You're misunderstanding me, @darrelmiller. I thought I made it really clear that I was not suggesting a change to the spec other than to clarify the thing highlighted in your other comment. And the very most you can interpret from my suggestion about enabling other languages in description field was that I thought it would be a good OPTION. I was super clear about that, so there's really no reason to straw man my position. I fully agree with you that adding a tooling burden to the spec unnecessarily makes no sense. I would never suggest otherwise.

However, you have a basic tooling burden in the spec, and the spec contains a big contradiction between requiring CM support "at a minimum" and saying users "MAY" write with CM syntax.

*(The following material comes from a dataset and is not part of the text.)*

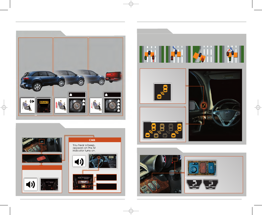Click the amber CMBS indicator on gauge
This screenshot has height=215, width=262.
click(x=83, y=187)

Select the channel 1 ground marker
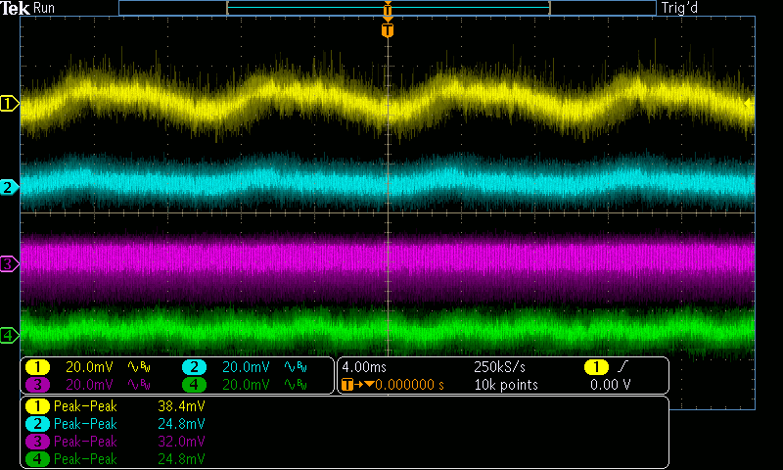(x=9, y=103)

As @Mogztter aptly illustrated, as it stands users effectively MUST use CM syntax and not plaintext, so having a way to indicate how the description field should be interpreted would help resolve that.

HOWEVER, that was never my main point. I was just saying that yes I have clients who want to convert from Markdown (or anything else) to AsciiDoc but run into an obstacle figuring out if their OAS3 source may or may not use AsciiDoc in description fields. This isn't an issue of the clients wanting to adhere 100% to the spec, but wanting any tool that enables them to use OAS3 with AsciiDoc description fields. And while I'm not suggesting any toolmaker has to support this, or any such silliness you want to attribute to me, consistently I am saying I believe it is within the spirit of the OAS3 spec to allow AsciiDoc in addition to CommonMark. And if you only intend to use AsciiDoc and never CommonMark, then a way to indicate this at conversion time should suffice.

I'm happy to hear your opinion on this since you seem to know what was intended by this clause. I just wanted to be clear that all I was saying was that I actually think your awesome spec comes close enough to handling this for my needs as a tooling consultant. I am now looking at what it would take to extend a FOSS generator to convert AsciiDoc in addition to CommonMark.

handrews commented 4 months ago

@miqui I think we should close this, as our focus in 3.x is on minimal additional tool developer burden (because 3.1 was... a lot). Everyone has their favorite flavor of simpler-than-HTML formatting, and I don't see major tooling vendors as likely to take on an open-ended number of formats. And I don't think having just two would make sense - either there's one, or it's extensible. We can, of course, revisit text formatting in Moonwalk if you want to focus on it there.

ggrossetie commented 4 months ago

And I don't think having just two would make sense - either there's one, or it's extensible. We can, of course, revisit text formatting in Moonwalk if you want to focus on it there.

@handrews I agree that supporting two arbitrary markup languages doesn't make sense. However, I do think that making it extensible is compelling. What is your opinion about my proposal?

So the idea is not to add an additional requirement but rather to relax the current requirement to give more flexibility/freedom to the tooling. The specification might read as follows:

the OpenAPI tooling MUST be able to render markdown syntax as described by CommonMark 0.27. OpenAPI tooling MAY also support additional markup languages as specified in the OPTIONAL markup field (default value is "commonmark").

With the above definition, an OpenAPI tool CAN support additional markup languages (or just plain text) but that's not a requirement. Also, the default value is CommonMark so it's backward compatible.

handrews commented 4 months ago

@ggrossetie it's not about the merits of that idea, it's about what fits in 3.x, and this does not. However, I have filed a discussion for 4.x, where we are able to consider larger-impact changes:

Our general policy is that if we decide on something in Moonwalk that can reasonably be backported to 3.x, we will backport it, so this does not necessarily preclude a 3.x change.

I'm marking this issue as "moved to moonwalk" and closing it in favor that discussion (@miqui if you disagree please feel free to re-open, I just think given the resistance in some quarters to doing 3.2+ at all, this is too deep in the weeds to be the right cost-benefit tradeoff right now (we can backport if it turns out otherwise).